Task brief » Transcribe exactly the lines that fall between the one holding "Where should I click to: Click the dog-with-hat" and the one holding "Task: Go forward using the right arrow", inclusive, from the entries below.

Records supplied: Begin

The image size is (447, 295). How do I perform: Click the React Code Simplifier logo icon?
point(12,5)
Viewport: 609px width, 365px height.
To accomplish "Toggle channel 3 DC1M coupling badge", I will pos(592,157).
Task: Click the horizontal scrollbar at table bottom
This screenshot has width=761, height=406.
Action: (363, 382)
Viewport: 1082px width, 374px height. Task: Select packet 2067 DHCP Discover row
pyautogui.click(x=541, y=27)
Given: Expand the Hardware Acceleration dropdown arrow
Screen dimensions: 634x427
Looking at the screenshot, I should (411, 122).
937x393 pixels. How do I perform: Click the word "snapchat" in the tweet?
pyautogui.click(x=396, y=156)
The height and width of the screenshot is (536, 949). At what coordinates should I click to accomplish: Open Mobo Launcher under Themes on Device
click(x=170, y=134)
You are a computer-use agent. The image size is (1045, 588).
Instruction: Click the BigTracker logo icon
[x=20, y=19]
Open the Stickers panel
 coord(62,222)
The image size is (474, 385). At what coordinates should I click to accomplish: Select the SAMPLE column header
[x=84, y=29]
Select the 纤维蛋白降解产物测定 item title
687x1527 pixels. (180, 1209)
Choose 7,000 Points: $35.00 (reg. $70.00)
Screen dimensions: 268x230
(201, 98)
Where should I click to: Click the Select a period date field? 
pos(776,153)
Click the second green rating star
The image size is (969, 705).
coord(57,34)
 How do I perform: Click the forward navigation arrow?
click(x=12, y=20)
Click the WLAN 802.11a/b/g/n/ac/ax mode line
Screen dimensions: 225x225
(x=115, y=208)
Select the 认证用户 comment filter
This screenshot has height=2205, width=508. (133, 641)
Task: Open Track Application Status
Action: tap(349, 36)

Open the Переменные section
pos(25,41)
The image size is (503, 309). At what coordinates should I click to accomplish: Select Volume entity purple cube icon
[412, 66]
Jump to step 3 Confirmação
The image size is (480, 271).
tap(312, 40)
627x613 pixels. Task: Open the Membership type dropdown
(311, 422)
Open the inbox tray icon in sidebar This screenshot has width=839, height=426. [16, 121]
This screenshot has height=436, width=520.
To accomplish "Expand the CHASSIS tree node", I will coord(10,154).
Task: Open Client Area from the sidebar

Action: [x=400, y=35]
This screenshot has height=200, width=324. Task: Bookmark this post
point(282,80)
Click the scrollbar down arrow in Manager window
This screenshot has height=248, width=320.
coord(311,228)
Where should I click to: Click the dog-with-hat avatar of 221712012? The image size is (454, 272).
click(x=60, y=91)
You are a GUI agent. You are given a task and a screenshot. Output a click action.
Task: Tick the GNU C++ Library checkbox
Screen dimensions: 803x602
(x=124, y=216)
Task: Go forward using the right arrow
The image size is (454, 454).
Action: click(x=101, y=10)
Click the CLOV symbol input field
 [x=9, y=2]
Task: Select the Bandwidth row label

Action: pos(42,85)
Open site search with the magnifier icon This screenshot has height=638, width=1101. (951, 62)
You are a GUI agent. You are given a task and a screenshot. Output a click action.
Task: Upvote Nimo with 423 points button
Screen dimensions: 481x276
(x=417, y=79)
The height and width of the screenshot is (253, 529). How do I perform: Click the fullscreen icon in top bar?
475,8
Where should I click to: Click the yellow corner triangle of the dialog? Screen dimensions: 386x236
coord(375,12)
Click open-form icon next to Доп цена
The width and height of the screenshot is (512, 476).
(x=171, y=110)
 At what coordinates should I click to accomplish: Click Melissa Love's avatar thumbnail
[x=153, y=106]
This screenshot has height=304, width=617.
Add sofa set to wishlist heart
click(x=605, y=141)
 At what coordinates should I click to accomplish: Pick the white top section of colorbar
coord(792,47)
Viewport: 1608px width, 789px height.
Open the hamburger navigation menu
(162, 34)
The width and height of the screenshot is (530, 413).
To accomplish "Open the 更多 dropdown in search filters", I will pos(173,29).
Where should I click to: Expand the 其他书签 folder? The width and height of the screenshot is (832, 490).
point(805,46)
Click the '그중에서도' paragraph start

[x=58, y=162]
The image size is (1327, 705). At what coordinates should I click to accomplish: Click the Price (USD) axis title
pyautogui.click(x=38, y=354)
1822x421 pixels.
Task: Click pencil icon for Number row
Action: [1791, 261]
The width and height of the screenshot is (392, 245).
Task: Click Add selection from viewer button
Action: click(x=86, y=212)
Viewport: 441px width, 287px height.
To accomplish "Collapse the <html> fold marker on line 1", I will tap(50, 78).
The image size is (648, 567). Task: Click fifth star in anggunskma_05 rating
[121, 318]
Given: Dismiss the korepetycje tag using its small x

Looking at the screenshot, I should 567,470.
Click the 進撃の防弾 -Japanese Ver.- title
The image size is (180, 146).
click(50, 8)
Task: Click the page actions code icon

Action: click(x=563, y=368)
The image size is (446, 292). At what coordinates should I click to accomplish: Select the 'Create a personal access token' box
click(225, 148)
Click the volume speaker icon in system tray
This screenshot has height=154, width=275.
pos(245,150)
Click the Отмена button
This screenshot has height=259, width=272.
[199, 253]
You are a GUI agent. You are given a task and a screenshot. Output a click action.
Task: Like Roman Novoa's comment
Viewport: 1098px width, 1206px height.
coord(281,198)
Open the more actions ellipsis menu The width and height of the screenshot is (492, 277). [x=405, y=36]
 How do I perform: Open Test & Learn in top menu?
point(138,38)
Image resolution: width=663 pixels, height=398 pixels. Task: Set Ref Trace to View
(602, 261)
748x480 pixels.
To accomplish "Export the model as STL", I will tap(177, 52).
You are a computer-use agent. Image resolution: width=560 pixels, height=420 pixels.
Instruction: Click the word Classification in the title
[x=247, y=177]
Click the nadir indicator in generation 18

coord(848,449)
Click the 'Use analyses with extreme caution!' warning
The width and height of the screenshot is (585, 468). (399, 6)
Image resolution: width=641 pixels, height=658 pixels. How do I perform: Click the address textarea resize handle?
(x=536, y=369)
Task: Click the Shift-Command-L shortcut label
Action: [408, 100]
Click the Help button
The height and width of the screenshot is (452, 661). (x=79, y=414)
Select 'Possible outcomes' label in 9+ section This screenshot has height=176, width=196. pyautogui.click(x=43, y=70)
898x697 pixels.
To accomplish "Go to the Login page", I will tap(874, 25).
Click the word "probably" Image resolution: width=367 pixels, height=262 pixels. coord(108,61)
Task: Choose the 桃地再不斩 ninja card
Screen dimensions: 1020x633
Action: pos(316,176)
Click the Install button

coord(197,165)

Records supplied: End

Answer to the exercise »
Where should I click to: Click the dog-with-hat avatar of 221712012? The image size is (454, 272).
click(x=60, y=91)
You are a GUI agent. You are given a task and a screenshot. Output a click action.
Task: Tick the GNU C++ Library checkbox
Screen dimensions: 803x602
(x=124, y=216)
Task: Go forward using the right arrow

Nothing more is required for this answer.